Dans le cas où des gestes ou propos déplacés, des faits de harcèlement ou d'agression sexuelle seraient perpétrés, il existe aussi des règles. "Si vous êtes sur le lieu de travail, même en dehors des horaires, ou pareil en séminaire, sur un événement… Il y aura des conséquences. Si c’est quelque chose d’impromptu, comme un verre entre collègue, c’est plus difficile, mais il faut toujours en parler à son employeur", souligne Me Hourtolou.

Et à Me Sultan Danino d'ajouter : "On peut considérer que le salarié est tenu de bien se comporter, même hors du temps de travail, notamment parce que certains comportements peuvent être rattachés à la vie professionnelle", explicite-t-elle, citant un arrêt de la Cour de cassation du 11 janvier 2012 statuant que "le harcèlement sexuel en dehors du temps et du lieu de travail constitue une faute grave" et peut donc mener à un licenciement.

Les clés pour se préserver de certaines coutumes toxiques

Aujourd'hui, si nos trois témoins n'ont pas pris en grippe les afterworks et autres célébrations d'entreprise, ils expliquent se préserver.
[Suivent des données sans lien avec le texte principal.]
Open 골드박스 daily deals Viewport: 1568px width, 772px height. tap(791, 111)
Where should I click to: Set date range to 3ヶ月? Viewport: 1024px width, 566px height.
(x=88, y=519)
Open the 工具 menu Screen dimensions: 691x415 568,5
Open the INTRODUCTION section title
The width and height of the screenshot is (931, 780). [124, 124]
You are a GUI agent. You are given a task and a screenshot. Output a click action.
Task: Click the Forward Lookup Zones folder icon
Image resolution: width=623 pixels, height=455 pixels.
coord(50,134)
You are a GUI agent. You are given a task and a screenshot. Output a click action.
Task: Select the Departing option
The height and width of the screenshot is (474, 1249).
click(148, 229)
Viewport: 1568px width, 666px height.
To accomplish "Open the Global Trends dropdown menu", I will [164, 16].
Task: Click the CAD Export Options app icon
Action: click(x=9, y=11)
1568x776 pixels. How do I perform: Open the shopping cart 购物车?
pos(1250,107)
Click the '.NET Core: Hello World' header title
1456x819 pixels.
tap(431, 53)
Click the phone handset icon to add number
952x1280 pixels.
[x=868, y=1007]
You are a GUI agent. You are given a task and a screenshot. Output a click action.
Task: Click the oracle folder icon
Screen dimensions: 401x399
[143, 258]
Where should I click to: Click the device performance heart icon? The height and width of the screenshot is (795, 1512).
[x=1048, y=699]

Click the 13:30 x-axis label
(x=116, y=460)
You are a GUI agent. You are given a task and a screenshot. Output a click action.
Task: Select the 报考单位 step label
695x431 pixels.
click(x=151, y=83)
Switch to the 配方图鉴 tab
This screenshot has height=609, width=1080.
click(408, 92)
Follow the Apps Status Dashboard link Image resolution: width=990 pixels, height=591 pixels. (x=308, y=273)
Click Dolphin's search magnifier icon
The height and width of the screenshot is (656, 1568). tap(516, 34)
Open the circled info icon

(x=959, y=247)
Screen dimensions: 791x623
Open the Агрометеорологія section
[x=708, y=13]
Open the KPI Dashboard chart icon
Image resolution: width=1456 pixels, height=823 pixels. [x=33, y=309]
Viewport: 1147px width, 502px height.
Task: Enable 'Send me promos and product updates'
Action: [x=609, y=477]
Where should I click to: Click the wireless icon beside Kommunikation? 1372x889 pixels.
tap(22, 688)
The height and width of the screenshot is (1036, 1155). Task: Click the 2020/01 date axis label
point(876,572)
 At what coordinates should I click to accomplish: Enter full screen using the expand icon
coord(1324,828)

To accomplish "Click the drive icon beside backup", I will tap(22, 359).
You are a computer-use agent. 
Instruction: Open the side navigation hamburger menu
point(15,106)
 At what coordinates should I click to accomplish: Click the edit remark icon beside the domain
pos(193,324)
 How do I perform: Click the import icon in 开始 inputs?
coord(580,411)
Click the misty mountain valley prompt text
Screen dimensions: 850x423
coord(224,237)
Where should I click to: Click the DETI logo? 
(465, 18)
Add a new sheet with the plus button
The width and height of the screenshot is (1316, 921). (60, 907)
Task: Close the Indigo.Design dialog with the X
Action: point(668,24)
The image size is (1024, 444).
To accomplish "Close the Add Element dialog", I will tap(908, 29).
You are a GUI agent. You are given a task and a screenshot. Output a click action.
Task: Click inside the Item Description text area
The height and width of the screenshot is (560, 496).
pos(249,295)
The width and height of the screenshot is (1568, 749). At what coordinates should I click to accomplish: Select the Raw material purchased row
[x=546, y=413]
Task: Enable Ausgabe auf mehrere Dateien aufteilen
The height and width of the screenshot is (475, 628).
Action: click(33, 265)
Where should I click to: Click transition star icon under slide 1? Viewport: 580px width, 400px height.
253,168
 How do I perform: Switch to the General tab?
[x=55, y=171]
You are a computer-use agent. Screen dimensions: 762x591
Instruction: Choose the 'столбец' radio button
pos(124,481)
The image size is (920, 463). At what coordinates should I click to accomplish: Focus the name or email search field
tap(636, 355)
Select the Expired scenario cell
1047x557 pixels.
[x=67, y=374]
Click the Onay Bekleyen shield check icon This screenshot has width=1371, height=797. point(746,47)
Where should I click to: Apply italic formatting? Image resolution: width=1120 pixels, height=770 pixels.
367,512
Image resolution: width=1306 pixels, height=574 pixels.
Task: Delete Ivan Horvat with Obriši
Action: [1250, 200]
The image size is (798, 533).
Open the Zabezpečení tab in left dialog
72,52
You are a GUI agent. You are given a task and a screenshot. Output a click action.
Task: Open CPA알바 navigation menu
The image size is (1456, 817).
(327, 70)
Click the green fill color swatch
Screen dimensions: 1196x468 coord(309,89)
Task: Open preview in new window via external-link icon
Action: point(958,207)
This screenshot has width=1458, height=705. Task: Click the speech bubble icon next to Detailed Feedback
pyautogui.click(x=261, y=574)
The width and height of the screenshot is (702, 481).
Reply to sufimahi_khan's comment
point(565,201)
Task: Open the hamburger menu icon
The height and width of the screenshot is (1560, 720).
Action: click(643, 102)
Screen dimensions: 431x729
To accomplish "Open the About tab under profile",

"C'est plus facile quand on ne sort plus de l'oeuf", assure Marie, quand Lucien raconte qu'il "arrive toujours à décliner avec diplomatie" quand il n'a pas envie. Et pour Sandra Fillaudeau, c'est ici que réside la clé : il faut savoir s'écouter. "Généralement, quand on ne se sent pas à l’aise quelque part, il ne faut pas forcer". 

Toutefois, il peut parfois être compliqué de "bien vivre" une aliénation qui s'installe rapidement quand on évite ces événements, souvent populaires. Entre la culpabilité et les discussions qui retracent la soirée passée, difficile de se trouver une place. Mais comment justifier ces absences ?

"On peut toujours trouver une excuse si c'est ce que l'on préfère. Mais plus on peut se rapprocher de la réalité, mieux c’est. Pour soi et pour la dynamique de l’équipe. Si l'on se sent assez à l'aise, on peut expliquer que l'on ne se sent pas assez intégré pour y participer. Cela peut être une opportunité pour faire changer les choses", répond l'experte. 

Enfin, si cette culture du verre, de l'afterwork ou des soirées d'entreprise vous grignote trop, il se peut que le décalage soit trop grand entre vos valeurs et celle de votre société.

"Certaines personnes vont adorer l'ambiance et d'autres la redouter. C'est une question de personnalité. Le plus important reste de ne pas se mettre dans des situations où l'on n'est pas dans sa zone de confort, sauf si l'on pense que cela nous servira dans le futur. N'oubliez pas que quand il n'y a pas d'obligation, vous restez maître de vos décisions, et surtout, vous n'êtes pas que votre travail".